Thanks for your help 😄
Hi @designer46,
I usualy try to do everything in Splunk because it's easier!
Anyway, if you have more than 50,000 results in table2, you cannot use solution 3 but solution 4 adding a row that I forgot in my last message:
index=index_table1 OR index=index_table2
| stats dc(index) AS dc_index values(index) AS index values(other_fields1) AS other_fields1 values(other_fields2) AS other_fields2 BY ID ID2
| where dc_index=1 AND index=index_table1
| table ID ID2 other_fields1
Sorry!
Ciao.
Giuseppe
Hi @designer46,
at first: Splunk has inner join but it's better to avoid this command because it's very slow!
Splunk isn't a DB!
There are three conditions to know:
if the table2 is a static table, you could use a lookup otherwise you have to use a search
1) if you have a static table and you don't want fields from table2:
index=index_table1 [ | inputlookup lookup_table2 | fields ID ID2 ]
| table ID ID2 other_fields1
2) if you have a static table and you need fields from table2:
index=index_table1
| lookup lookup_table2 ID ID2 OUTPUT other_fields2
| search other_fields2=*
| table ID ID2 other_fields1 other_fields2
3) if you have a dinamic table (events) and don't want fields from table2:
index=index_table1 [ search index=index_table2 | fields ID ID2 ]
| table ID ID2 other_fields1
4) if you have a dinamic table (events) and want fields from table2:
index=index_table1 OR index=index_table2
| stats dc(index) AS dc_index values(index) AS index values(other_fields1) AS other_fields1 values(other_fields2) AS other_fields2 BY ID ID2
| table ID ID2 other_fields1 other_fields2
If you have more than 50,000 rows in table2 there's a problem because you cannot use lookups and subsearches.
Ciao.
Giuseppe
Thank you Giuseppe,
My particular case would be the third one. Table 2 is a dynamic table (events) and I don't need any fields from Table 2. However, I do have more than 50.000 records.

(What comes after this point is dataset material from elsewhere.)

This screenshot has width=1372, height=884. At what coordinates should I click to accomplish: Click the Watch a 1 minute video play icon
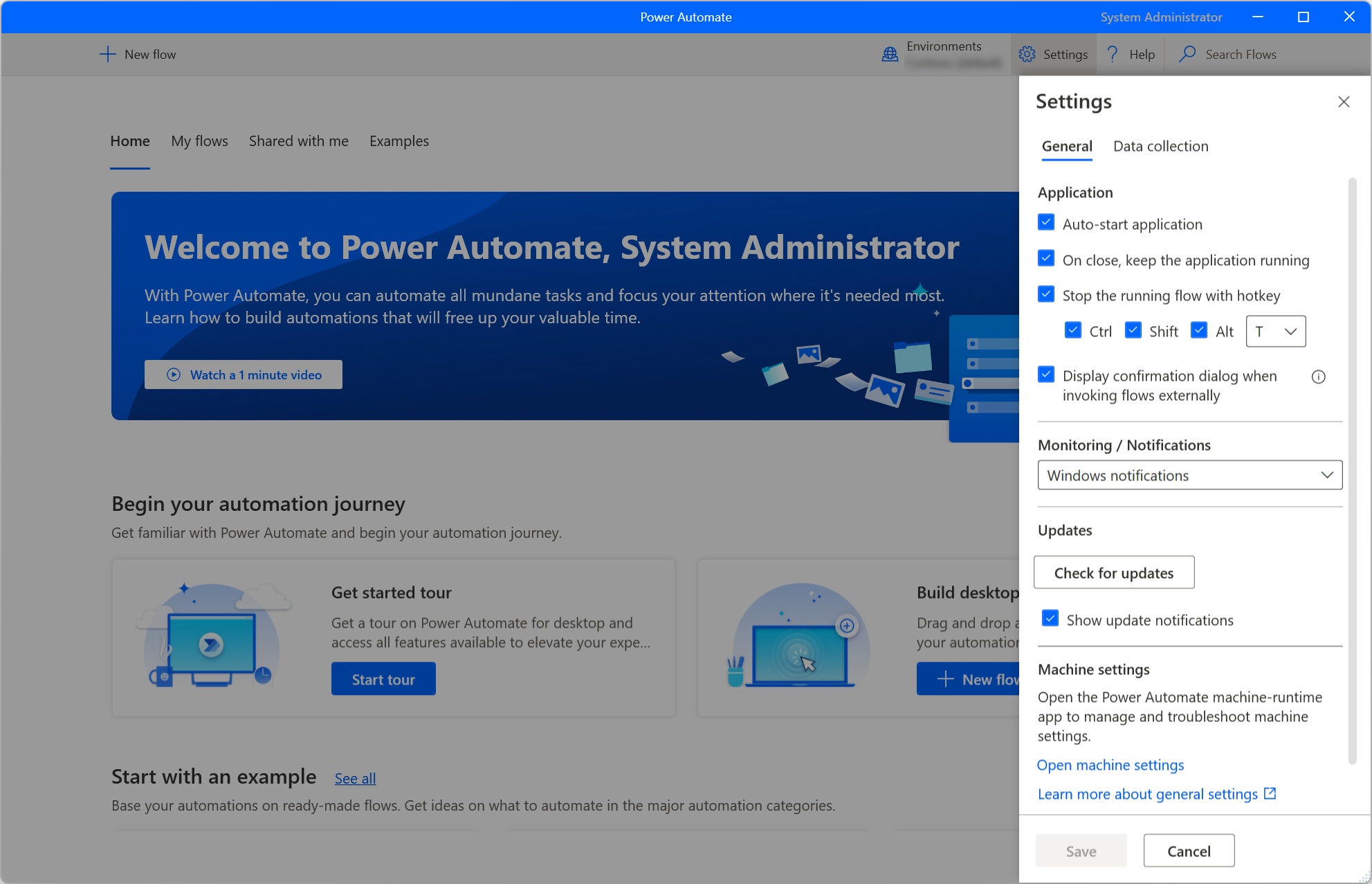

I am pretty much new to Splunk. Would you say that it's better that I perform this kind of operations outside of Splunk? Using other tools more appropriate?
Thank you once again.
Hi @designer46,
I usualy try to do everything in Splunk because it's easier!
Anyway, if you have more than 50,000 results in table2, you cannot use solution 3 but solution 4 adding a row that I forgot in my last message:
index=index_table1 OR index=index_table2
| stats dc(index) AS dc_index values(index) AS index values(other_fields1) AS other_fields1 values(other_fields2) AS other_fields2 BY ID ID2
| where dc_index=1 AND index=index_table1
| table ID ID2 other_fields1
Sorry!
Ciao.
Giuseppe